- Court: Court of Appeals for the Second Circuit
- Full case name: Luis Arnaud v. Doctors Associates, Inc. d/b/a Subway
- Decided: September 15, 2020

= Luis Arnaud v. Doctors Associates =

Luis Arnaud v. Doctors Associates, Inc. d/b/a Subway, Case No. 19-3057-cv, was a case decided by the U.S. Court of Appeals for the Second Circuit that found an arbitration clause did not apply because the terms and conditions were not reasonably conspicuous and clear on a promotional webpage.

The U.S. District Court for the Eastern District of New York found that "because the Subway webpage was relatively cluttered, did not use a conspicuous size or font for the terms and conditions link, and did not provide language informing the user that by clicking "I'M IN" the user was agreeing to anything other than the receipt of a coupon, the user would not have been on inquiry notice of the arbitration provision."

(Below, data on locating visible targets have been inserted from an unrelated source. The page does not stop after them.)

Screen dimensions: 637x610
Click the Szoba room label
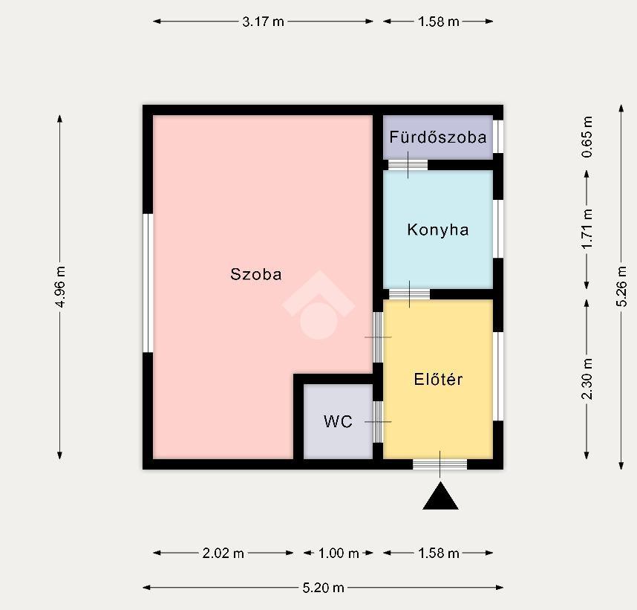pos(256,274)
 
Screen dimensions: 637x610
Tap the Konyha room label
pos(438,230)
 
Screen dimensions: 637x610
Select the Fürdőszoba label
pos(438,137)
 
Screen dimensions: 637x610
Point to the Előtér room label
pos(438,379)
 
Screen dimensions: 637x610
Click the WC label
pos(338,421)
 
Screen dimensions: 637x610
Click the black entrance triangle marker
pos(440,496)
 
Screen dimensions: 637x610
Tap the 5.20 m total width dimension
pos(324,588)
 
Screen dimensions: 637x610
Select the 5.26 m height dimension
pos(621,286)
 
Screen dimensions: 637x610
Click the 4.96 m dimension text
pos(59,287)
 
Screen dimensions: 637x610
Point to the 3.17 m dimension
pos(264,21)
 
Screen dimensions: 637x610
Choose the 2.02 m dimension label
pos(223,553)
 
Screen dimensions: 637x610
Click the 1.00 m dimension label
pos(339,553)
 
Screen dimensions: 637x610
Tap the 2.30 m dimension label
pos(587,379)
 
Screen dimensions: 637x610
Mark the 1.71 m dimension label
pos(587,229)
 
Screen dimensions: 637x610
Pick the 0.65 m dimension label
pos(587,137)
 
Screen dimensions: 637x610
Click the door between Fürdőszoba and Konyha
pos(408,165)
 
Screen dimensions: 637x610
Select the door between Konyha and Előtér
pos(410,294)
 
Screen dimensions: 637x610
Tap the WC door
pos(378,422)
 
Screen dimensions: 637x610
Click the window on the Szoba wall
pos(148,283)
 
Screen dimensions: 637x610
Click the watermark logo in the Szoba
pos(319,305)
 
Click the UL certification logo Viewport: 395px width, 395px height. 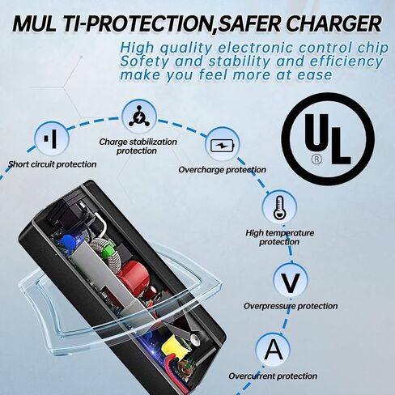pyautogui.click(x=328, y=138)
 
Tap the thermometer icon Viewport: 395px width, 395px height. pyautogui.click(x=279, y=207)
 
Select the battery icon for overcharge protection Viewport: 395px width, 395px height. pyautogui.click(x=223, y=145)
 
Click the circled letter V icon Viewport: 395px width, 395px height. pyautogui.click(x=290, y=282)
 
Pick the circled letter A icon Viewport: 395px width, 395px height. pyautogui.click(x=274, y=350)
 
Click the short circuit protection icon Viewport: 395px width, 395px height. pyautogui.click(x=52, y=138)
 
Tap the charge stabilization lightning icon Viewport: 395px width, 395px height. pyautogui.click(x=139, y=117)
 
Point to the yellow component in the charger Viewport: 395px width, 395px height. pyautogui.click(x=171, y=346)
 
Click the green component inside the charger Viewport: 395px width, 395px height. pyautogui.click(x=108, y=248)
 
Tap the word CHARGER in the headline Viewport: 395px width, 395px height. pyautogui.click(x=333, y=23)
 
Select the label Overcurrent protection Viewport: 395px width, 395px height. pyautogui.click(x=273, y=376)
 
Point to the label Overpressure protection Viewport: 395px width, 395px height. pyautogui.click(x=291, y=306)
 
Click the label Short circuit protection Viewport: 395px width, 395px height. pyautogui.click(x=52, y=164)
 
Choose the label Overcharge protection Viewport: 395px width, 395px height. pyautogui.click(x=222, y=170)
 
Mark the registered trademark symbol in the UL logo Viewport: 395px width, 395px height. pyautogui.click(x=316, y=159)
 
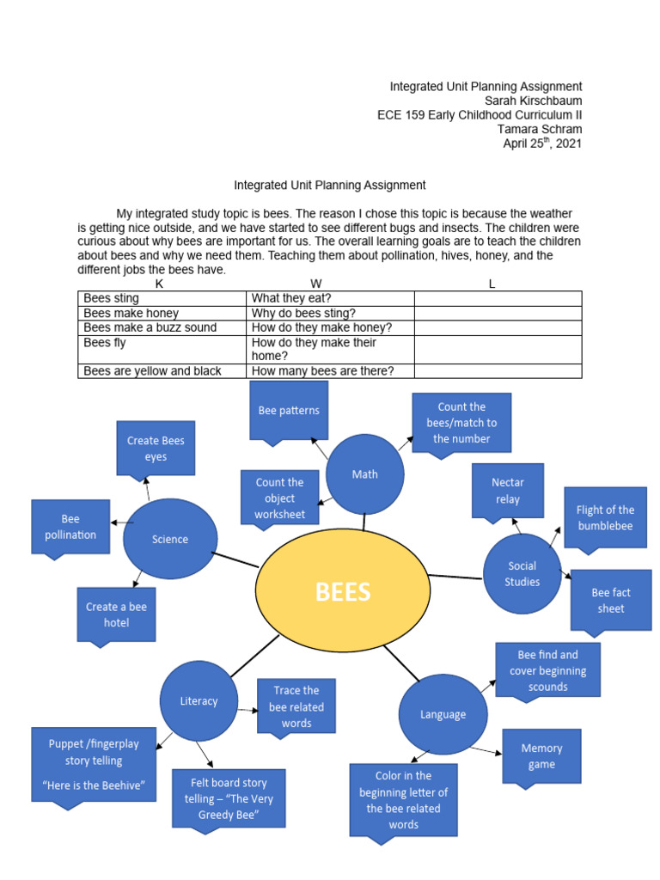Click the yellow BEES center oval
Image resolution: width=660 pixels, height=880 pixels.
pos(343,591)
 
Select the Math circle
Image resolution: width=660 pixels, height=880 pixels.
pos(365,474)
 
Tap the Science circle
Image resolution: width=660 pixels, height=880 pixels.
pos(170,539)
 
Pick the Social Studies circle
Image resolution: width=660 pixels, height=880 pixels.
pos(522,573)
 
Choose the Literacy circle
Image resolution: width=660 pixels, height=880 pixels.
pos(199,700)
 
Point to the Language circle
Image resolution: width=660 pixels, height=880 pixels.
pos(443,714)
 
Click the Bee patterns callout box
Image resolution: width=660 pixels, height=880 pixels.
pos(289,410)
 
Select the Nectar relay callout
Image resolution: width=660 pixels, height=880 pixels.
pos(507,490)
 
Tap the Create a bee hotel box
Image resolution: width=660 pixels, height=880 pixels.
pos(116,614)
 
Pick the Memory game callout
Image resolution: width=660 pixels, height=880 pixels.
pos(541,756)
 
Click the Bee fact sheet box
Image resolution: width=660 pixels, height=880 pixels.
pos(611,600)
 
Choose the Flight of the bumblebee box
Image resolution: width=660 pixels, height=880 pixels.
pos(605,517)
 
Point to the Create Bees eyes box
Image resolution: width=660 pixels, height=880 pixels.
pos(156,448)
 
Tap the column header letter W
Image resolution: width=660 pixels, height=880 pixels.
pos(316,284)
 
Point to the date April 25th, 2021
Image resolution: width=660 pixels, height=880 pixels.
pos(542,144)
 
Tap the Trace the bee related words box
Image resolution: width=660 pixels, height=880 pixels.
pos(296,706)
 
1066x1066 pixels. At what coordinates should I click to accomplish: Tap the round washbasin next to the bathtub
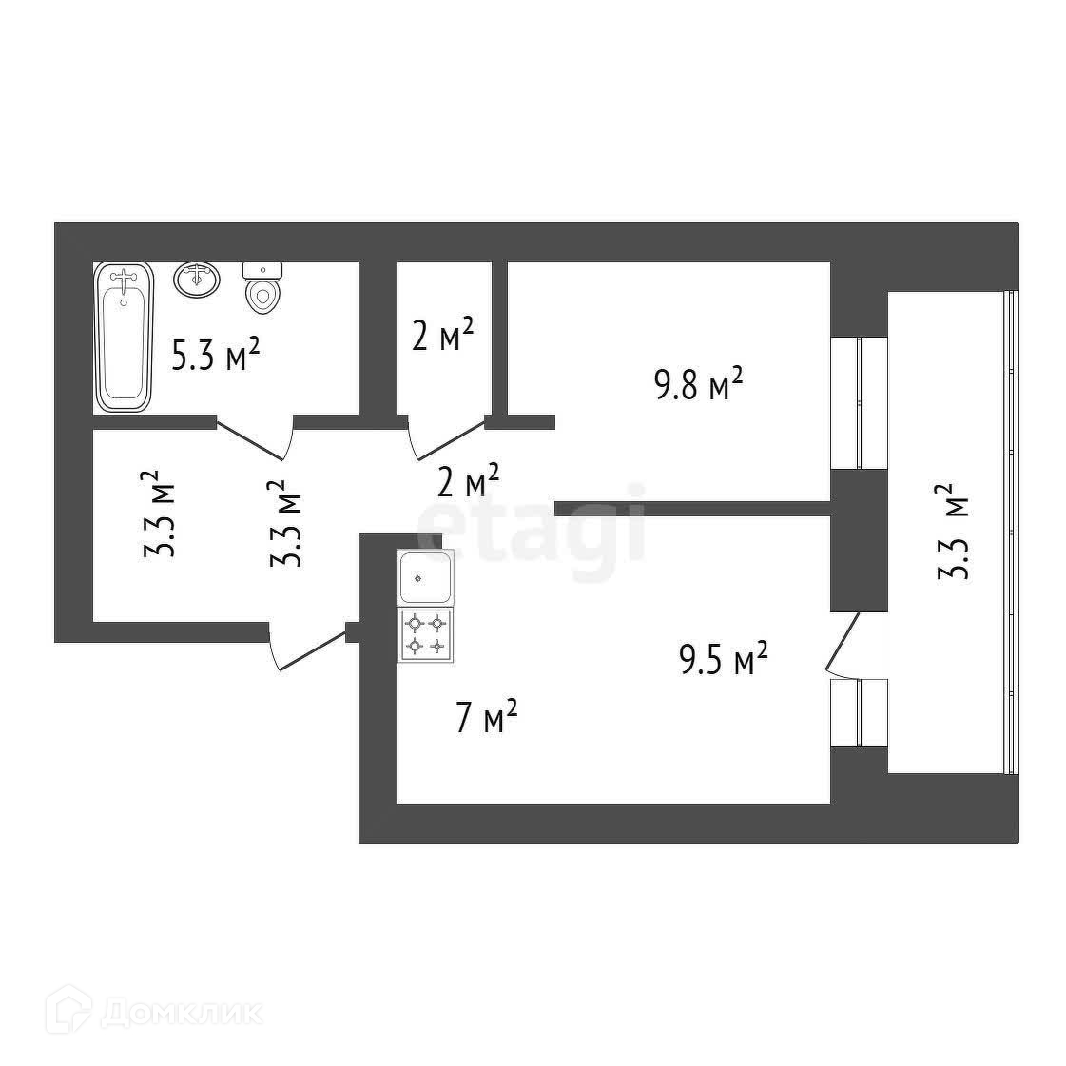click(197, 280)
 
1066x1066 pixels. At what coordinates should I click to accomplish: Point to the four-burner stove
click(426, 635)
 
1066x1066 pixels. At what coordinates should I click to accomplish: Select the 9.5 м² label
click(723, 660)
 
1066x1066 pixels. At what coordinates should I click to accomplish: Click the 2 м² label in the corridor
click(468, 482)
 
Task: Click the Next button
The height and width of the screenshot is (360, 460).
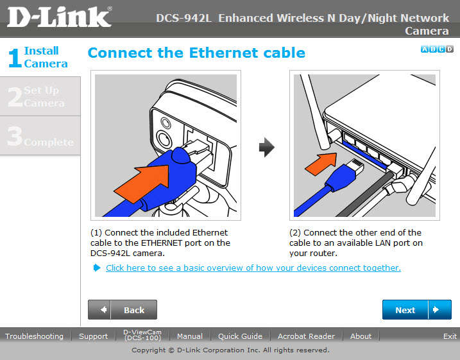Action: [416, 309]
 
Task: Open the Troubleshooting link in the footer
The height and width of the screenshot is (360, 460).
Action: [35, 336]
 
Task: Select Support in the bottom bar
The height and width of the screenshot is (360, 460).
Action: [93, 336]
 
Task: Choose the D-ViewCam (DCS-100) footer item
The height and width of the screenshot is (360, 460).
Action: [142, 335]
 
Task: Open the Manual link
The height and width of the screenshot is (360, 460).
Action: [190, 336]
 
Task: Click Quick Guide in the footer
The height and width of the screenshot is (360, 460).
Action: [240, 336]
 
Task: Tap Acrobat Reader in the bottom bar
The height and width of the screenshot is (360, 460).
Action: [306, 336]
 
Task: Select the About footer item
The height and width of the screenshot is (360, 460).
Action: [361, 336]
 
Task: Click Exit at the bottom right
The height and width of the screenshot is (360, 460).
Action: [450, 336]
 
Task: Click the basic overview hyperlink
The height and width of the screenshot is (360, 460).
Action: [253, 268]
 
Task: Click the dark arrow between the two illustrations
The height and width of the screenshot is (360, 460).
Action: [267, 147]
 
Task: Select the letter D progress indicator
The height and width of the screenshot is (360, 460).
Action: [450, 49]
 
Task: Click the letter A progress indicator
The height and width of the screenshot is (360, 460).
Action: [425, 49]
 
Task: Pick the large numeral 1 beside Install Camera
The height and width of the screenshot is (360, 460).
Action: [15, 58]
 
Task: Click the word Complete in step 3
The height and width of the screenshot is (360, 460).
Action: [49, 142]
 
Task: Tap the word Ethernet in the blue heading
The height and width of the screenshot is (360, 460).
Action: [224, 53]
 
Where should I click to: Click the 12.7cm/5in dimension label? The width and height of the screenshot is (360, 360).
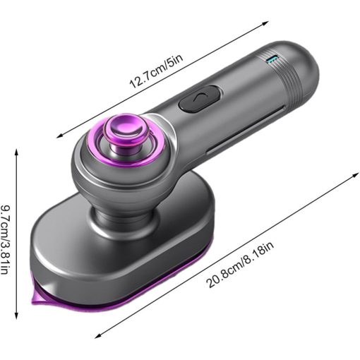(x=156, y=71)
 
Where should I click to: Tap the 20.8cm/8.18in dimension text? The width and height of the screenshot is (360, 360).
(x=241, y=264)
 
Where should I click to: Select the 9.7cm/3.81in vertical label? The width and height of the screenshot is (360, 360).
(x=5, y=239)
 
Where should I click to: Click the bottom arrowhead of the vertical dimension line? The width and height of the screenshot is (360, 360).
(x=16, y=316)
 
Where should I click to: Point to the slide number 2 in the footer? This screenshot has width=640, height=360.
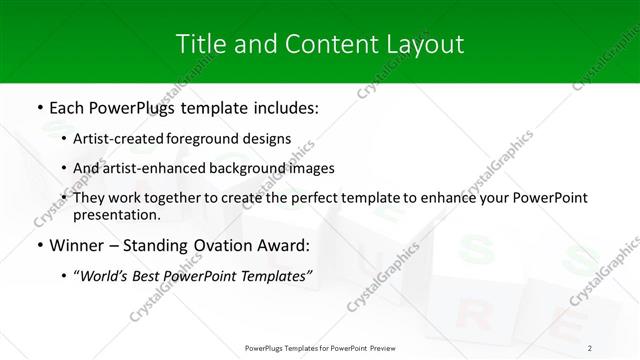tap(590, 347)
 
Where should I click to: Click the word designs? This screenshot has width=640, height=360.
tap(270, 139)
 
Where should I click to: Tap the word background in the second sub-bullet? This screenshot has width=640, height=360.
tap(238, 168)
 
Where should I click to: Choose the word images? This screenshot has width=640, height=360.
tap(312, 168)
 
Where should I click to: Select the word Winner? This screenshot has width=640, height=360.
tap(76, 246)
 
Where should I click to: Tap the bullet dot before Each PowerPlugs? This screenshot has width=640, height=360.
tap(38, 106)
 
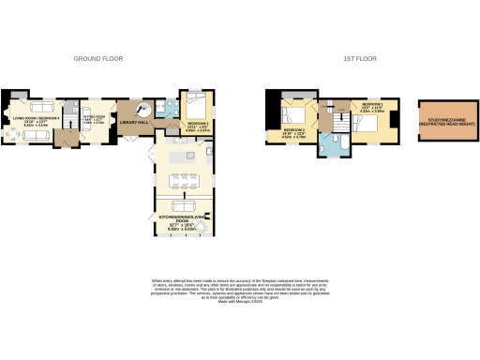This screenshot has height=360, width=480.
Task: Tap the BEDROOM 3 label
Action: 198,124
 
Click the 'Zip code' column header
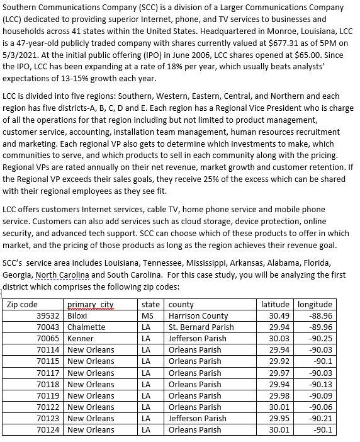coord(23,304)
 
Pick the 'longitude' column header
coord(315,304)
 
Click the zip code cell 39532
coord(47,315)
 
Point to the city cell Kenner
coord(80,338)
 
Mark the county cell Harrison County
coord(198,315)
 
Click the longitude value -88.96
coord(320,315)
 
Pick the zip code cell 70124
coord(47,430)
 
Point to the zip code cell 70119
coord(47,395)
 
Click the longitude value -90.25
coord(320,338)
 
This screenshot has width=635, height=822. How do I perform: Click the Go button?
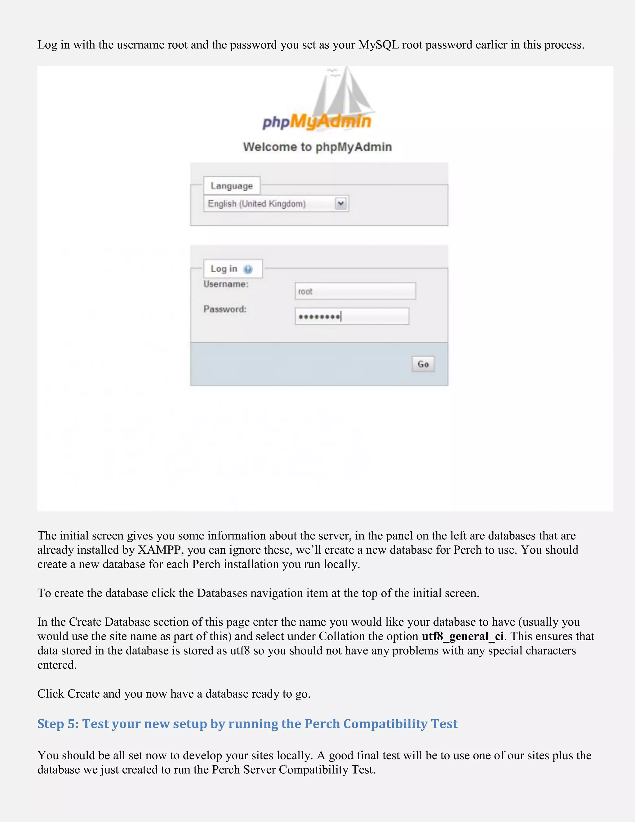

The ruling was appealed, and the Court of Appeals for the Second Circuit affirmed the lower court's decision, writing, "A reasonable user would not find the terms and conditions link contained on the page to be conspicuous, since the link was at the bottom of the page, in relatively small font, and was introduced by no language other than the shorthand "T&Cs." A reasonable user would therefore not recognize that by clicking "I'M IN" he agreed to be bound by those terms and conditions."

== Background ==
In October 2016 Luis Arnaud visited the Subway sandwich restaurant and made a purchase. The receipt from Arnaud's meal stated that Arnaud could get "a discount/free item" if he took an electronic survey following his visit. Arnaud took the survey, which asked him for personal information including his telephone number and ZIP code. Arnaud states that he provided his mobile phone number in order to receive a discounted or free item, but insists that he never consented to receiving promotional text messages from Subway. Arnaud subsequently received hundreds of text messages from the restaurant.

Subway contends that Arnaud signed up to receive text offers from Subway, and that he "reaffirmed his assent" via text message. The promotional webpage included two links, one labelled "T&Cs" and the other labelled "Privacy." Clicking on the link labelled "T&Cs" was taken to a document titled "TERMS AND CONDITIONS."

In September 2019 Arnaud filed suite in U.S. District Court for the Eastern District of New York alleging violations of the Telephone Consumer Protection Act. Subway moved to compel arbitration of the dispute, arguing that "Arnaud had agreed to arbitrate any claims against Subway at the moment he entered his phone number on a promotional page of Subway’s website and then clicked a button labeled "I'M IN" in order to receive a free sandwich." Subway claimed the action "constituted assent to the terms and conditions contained on a separate webpage that was accessible via a hyperlink on the promotional page."

The District Court denied the motion because "no arbitration agreement existed between the parties since the terms and conditions were not reasonably clear and conspicuous on the promotional page itself." Subway appealed arguing that Judge Nicholas Garaufis applied the wrong standard in evaluating whether the terms and conditions were reasonably clear and conspicuous to Arnaud; and ... that Arnaud did not provide sufficient evidence, in the form of an affidavit or otherwise, to create a factual dispute over whether he manifested his assent to the terms and conditions."